管理人のイエイリです。
トンネル技術に定評のある西松建設はこれまで、トンネル工事用に様々な3D施工管理システムを開発してきました。
まずは、掘削する地盤に関するものでは、2016年11月に発表したトンネル工事用のCIM(コンストラクション)システムがあります。
地層科学研究所が開発した地質モデリングソフト「Geo-Graphia」を使って、高精度な3D地質モデルを構築したり、各種施工データを取り込んだりして、一元管理を行うものです。(2016年のプレスリリースはこちら)
また、地盤を掘削するシールド機に関するものでは、2017年12月に発表したシールド自動解析診断ステム「NS-BRAINS」があります。

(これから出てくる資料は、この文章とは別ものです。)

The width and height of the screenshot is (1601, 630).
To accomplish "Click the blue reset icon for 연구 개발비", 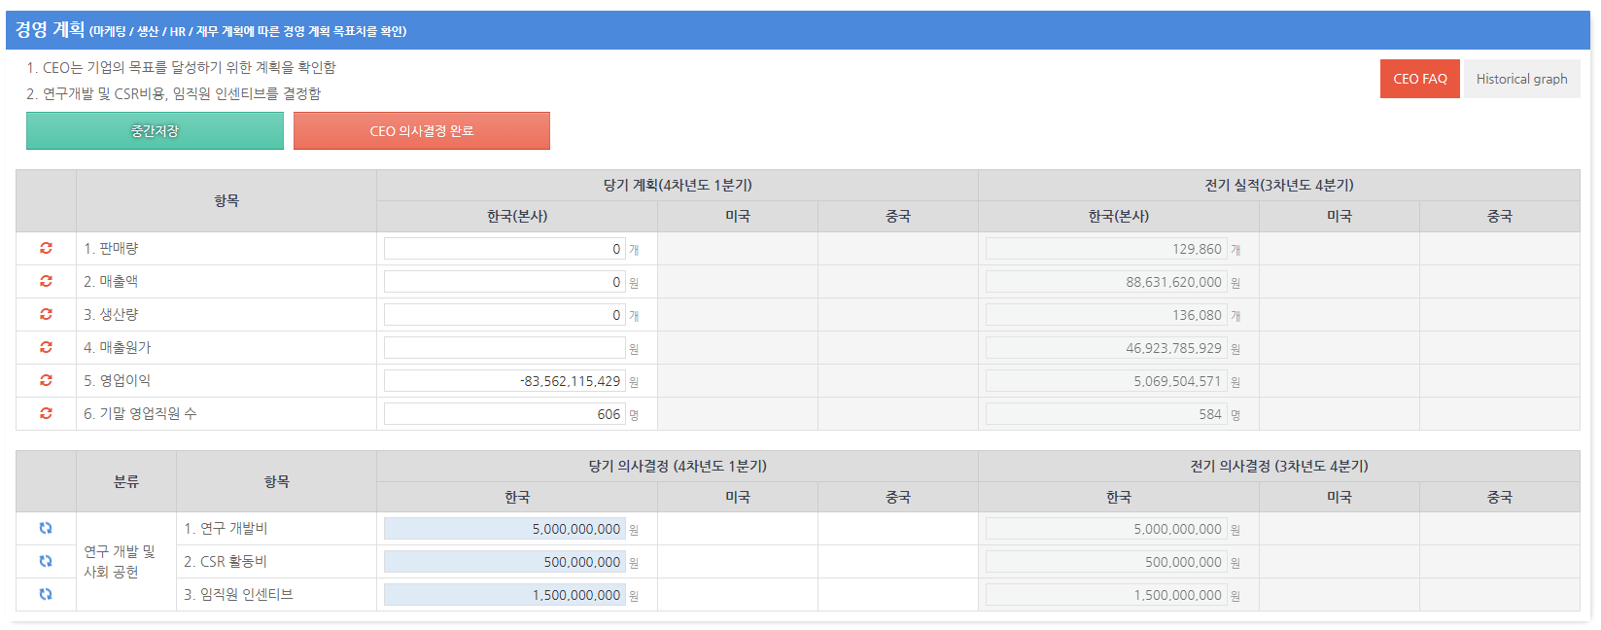I will pyautogui.click(x=46, y=528).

シールド機でトンネルを掘進する際の、掘進や裏込め、排出土などのデータをリアルタイムに取り込み、分析を行うことで工事のリスクを事前に予測し、早期に対策を行うことで、トラブルを未然に防ぐものです。(2017年のプレスリリースはこちら)
そして、このほど、さらなる進化が発表されました。
ナ、ナ、ナ、ナント、
両システムが合体
し、シールドトンネルCIM管理システム「NC-ShiONS」という新たなシステムが誕生したのです。(西松建設のプレスリリースはこちら)
これまで、両システムは独立して運用されてきたため、掘進中に必要なデータを取り出したり、対策をとったりする際に、操作性やスピードに課題がありました。
そこで両システムを統合した結果、施工計画では事前調査による地質断面図やボーリング情報から、切り羽面の地質変化に対応して、加泥材の添加量設定などのパラメーターや排土処理の検討といった精密な施工計画が行いやすくなりました。
また、掘進中は現在のシールド機の位置を、地盤CIMモデル中にリアルタイム表示できるため、
地盤中の埋設物を“透視”
するかのように、埋設物との離隔距離などを把握しながら、安全かつスピーディーに掘削を進めることができます。
これらの3D情報は、タブレット端末でいつでも見られるため、「CIMモデルを工事関係者全員で活用し、生産性向上を図る」という使い方も可能になります。
トンネル完成後は、掘削時の各種データを一元管理して記録できるので、施工全体のトレーサビリティーを行ったり、完成後の維持管理に活用したりすることも可能です。
シールド工事の施工管理も、KKD(経験・勘・度胸)から、データドリブン(データによる意思決定)へと、建設DX(デジタル・トランスフォーメーション)の方向に着々と進んでするようですね。